## WORK INSTRUCTION
An exact transcription of the lines below, from the first through the one containing "Task: Open Sarah Baker creator link", is the only output wanted.

## Records from a dataset
◆ ◆ ◆ ◆
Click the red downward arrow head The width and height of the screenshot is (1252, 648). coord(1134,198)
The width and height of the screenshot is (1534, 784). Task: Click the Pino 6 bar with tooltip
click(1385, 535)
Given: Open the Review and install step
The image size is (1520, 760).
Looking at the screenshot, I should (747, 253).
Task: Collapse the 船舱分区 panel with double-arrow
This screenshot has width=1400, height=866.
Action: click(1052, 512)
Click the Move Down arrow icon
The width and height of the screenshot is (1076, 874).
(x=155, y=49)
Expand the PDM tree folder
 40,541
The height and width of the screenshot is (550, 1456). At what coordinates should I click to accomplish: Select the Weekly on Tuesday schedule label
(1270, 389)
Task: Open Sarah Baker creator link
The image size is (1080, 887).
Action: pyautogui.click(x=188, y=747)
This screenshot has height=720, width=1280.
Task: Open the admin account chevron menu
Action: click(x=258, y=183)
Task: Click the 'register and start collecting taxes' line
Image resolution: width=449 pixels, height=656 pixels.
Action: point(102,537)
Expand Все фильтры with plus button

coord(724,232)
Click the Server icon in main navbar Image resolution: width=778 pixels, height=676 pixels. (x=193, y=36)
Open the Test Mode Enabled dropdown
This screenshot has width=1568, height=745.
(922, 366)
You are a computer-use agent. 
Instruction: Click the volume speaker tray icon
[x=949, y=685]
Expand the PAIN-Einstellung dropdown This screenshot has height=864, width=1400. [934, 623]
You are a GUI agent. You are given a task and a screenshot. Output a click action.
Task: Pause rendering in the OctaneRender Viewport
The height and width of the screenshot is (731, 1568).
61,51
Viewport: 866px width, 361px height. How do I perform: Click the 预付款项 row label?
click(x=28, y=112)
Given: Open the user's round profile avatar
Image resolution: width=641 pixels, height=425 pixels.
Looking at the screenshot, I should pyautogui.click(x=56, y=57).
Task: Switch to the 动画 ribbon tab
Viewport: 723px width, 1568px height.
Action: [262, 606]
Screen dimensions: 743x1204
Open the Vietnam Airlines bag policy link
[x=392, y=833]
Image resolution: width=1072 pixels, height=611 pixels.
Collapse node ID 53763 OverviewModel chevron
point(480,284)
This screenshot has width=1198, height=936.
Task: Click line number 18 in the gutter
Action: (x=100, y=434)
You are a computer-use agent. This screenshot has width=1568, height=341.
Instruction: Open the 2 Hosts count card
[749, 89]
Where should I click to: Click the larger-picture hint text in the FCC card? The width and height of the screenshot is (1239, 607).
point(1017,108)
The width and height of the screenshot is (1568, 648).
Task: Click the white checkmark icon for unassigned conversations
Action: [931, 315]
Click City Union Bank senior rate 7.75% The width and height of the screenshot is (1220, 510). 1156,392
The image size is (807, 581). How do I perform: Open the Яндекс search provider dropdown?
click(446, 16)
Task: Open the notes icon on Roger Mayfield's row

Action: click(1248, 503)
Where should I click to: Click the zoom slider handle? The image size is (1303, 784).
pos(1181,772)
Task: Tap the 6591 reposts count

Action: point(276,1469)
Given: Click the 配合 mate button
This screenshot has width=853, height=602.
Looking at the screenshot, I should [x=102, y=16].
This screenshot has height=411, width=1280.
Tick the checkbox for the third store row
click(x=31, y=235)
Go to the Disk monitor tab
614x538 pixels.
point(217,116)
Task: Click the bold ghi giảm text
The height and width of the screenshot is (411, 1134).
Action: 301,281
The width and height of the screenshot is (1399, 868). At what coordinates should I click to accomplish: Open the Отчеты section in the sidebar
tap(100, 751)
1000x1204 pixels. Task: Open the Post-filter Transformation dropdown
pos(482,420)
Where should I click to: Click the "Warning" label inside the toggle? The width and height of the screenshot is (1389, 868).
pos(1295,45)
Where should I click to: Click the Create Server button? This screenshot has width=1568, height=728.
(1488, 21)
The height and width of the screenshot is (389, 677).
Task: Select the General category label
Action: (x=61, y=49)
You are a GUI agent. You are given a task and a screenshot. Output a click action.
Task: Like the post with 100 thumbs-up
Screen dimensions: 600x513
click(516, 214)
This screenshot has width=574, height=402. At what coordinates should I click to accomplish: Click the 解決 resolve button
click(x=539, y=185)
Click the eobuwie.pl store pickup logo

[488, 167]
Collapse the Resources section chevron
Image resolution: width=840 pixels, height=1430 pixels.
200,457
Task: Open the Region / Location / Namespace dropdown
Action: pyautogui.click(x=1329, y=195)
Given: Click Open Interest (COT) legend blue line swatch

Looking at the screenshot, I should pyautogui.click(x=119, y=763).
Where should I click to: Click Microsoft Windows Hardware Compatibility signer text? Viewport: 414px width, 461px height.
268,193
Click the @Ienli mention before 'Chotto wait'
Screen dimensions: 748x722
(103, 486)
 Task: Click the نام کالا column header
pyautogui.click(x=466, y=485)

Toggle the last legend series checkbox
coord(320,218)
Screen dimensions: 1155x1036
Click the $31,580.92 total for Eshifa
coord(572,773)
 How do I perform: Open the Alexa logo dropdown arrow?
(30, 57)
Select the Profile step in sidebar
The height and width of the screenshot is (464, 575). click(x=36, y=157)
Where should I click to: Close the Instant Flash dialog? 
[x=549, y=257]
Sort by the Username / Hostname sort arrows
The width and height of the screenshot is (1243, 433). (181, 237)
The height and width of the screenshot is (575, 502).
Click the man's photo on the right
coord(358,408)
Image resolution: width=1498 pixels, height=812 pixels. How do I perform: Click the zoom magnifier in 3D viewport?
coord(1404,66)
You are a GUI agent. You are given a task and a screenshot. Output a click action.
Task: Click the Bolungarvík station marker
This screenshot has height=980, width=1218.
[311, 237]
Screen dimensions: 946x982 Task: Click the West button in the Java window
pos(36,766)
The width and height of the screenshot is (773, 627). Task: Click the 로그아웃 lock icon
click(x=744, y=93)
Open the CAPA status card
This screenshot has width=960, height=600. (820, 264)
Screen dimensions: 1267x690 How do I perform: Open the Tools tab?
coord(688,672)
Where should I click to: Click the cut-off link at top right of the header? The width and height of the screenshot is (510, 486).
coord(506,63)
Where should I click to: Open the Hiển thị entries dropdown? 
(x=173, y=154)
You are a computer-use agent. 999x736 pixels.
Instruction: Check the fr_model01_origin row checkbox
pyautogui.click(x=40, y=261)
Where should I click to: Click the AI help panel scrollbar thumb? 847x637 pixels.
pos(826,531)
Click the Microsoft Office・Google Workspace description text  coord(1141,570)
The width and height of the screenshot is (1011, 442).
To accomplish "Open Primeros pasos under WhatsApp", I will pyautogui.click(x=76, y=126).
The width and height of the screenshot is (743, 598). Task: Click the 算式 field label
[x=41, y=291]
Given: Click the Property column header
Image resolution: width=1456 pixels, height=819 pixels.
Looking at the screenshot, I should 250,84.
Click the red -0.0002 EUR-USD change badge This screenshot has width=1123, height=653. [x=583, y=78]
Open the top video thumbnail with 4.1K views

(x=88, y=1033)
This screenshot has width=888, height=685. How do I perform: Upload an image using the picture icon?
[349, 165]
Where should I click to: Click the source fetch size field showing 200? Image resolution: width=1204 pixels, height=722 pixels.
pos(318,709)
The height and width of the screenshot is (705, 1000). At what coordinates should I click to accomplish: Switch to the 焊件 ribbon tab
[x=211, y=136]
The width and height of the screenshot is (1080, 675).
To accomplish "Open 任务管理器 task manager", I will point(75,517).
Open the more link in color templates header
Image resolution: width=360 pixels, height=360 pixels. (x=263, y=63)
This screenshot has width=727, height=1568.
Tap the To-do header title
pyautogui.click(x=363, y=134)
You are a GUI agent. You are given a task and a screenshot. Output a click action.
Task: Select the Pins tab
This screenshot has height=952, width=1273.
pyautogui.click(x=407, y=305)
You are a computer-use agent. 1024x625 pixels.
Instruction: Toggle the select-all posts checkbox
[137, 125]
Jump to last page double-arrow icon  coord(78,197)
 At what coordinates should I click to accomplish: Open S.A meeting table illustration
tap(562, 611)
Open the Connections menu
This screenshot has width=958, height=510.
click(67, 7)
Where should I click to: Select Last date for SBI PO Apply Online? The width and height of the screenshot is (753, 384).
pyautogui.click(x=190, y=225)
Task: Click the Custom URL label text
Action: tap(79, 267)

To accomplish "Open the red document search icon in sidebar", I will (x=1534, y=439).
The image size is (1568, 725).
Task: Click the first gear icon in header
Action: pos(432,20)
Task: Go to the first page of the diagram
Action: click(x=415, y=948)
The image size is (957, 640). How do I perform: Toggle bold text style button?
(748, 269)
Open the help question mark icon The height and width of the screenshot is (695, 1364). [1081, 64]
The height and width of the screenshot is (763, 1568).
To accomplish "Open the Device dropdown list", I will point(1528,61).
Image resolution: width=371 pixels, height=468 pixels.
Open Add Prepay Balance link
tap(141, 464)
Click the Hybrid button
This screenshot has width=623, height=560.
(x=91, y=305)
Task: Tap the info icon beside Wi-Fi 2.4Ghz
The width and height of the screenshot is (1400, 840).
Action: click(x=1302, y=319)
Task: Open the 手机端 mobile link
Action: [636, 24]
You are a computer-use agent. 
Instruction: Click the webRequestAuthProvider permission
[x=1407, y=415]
◆ ◆ ◆ ◆
## RESULT
Click the red downward arrow head The width and height of the screenshot is (1252, 648). coord(1134,198)
The width and height of the screenshot is (1534, 784). Task: Click the Pino 6 bar with tooltip
click(1385, 535)
Given: Open the Review and install step
The image size is (1520, 760).
Looking at the screenshot, I should (747, 253).
Task: Collapse the 船舱分区 panel with double-arrow
This screenshot has width=1400, height=866.
Action: click(1052, 512)
Click the Move Down arrow icon
The width and height of the screenshot is (1076, 874).
(x=155, y=49)
Expand the PDM tree folder
 40,541
The height and width of the screenshot is (550, 1456). At what coordinates should I click to accomplish: Select the Weekly on Tuesday schedule label
(1270, 389)
Task: Open Sarah Baker creator link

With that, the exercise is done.